- [Action item]
Only the lines from the one that contains "Siva (430, 319)" through the last line of the records should appear, each printed exactly as it is.

- [Information supplied]

────────────────────

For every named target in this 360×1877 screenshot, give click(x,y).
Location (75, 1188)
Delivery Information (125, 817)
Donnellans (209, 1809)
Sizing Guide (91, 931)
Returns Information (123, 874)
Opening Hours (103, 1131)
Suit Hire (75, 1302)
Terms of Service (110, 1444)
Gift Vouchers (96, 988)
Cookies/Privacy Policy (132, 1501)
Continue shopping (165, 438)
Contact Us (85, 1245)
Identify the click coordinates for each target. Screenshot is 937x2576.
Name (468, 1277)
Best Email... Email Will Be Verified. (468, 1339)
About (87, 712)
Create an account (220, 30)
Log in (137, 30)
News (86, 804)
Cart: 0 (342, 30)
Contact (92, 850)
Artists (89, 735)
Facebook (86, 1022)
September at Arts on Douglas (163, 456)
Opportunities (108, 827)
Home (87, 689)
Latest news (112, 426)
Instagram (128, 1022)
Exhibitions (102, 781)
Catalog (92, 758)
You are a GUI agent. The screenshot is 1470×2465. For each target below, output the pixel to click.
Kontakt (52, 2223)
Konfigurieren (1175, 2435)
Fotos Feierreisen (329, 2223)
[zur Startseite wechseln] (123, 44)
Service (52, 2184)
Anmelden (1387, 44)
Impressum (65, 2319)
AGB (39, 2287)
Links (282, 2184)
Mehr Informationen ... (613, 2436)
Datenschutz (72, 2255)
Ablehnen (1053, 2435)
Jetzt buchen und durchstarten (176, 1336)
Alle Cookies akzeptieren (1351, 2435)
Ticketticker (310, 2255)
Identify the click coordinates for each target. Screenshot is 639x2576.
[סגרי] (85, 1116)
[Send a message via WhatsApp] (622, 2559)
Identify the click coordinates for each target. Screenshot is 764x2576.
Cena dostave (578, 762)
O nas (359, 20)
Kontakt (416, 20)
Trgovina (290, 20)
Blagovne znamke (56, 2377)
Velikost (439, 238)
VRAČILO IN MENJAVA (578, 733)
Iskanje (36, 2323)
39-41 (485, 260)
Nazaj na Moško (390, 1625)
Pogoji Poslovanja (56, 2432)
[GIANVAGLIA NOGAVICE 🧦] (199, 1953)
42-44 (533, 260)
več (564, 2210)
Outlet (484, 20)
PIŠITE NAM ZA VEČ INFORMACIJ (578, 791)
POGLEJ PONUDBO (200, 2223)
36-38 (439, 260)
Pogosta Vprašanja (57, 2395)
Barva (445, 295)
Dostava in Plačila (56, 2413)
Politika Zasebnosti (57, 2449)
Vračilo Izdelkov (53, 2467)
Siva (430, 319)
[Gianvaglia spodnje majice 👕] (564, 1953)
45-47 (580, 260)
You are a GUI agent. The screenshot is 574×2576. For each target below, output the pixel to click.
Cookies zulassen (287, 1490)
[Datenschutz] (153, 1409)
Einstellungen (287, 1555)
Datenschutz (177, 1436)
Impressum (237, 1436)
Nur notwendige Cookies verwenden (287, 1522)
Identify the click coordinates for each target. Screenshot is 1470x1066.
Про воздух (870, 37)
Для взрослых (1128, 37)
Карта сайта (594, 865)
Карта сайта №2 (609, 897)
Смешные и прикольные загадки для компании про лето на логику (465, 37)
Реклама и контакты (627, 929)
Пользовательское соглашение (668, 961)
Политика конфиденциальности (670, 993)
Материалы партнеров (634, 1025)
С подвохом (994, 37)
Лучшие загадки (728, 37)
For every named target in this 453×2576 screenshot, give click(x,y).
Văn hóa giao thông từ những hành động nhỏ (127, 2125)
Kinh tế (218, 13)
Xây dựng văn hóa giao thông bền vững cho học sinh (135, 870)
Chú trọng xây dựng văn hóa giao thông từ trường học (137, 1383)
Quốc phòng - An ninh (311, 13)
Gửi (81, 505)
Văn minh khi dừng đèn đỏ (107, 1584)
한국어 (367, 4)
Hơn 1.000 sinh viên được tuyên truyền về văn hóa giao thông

────────────────────

- [Written response]
Siva (430, 319)
[Gianvaglia spodnje majice 👕] (564, 1953)
45-47 (580, 260)
You are a GUI agent. The screenshot is 574×2576. For each target below, output the pixel to click.
Cookies zulassen (287, 1490)
[Datenschutz] (153, 1409)
Einstellungen (287, 1555)
Datenschutz (177, 1436)
Impressum (237, 1436)
Nur notwendige Cookies verwenden (287, 1522)
Identify the click coordinates for each target. Screenshot is 1470x1066.
Про воздух (870, 37)
Для взрослых (1128, 37)
Карта сайта (594, 865)
Карта сайта №2 (609, 897)
Смешные и прикольные загадки для компании про лето на логику (465, 37)
Реклама и контакты (627, 929)
Пользовательское соглашение (668, 961)
Политика конфиденциальности (670, 993)
Материалы партнеров (634, 1025)
С подвохом (994, 37)
Лучшие загадки (728, 37)
For every named target in this 453×2576 screenshot, give click(x,y).
Văn hóa giao thông từ những hành động nhỏ (127, 2125)
Kinh tế (218, 13)
Xây dựng văn hóa giao thông bền vững cho học sinh (135, 870)
Chú trọng xây dựng văn hóa giao thông từ trường học (137, 1383)
Quốc phòng - An ninh (311, 13)
Gửi (81, 505)
Văn minh khi dừng đèn đỏ (107, 1584)
한국어 (367, 4)
Hơn 1.000 sinh viên được tuyên truyền về văn hóa giao thông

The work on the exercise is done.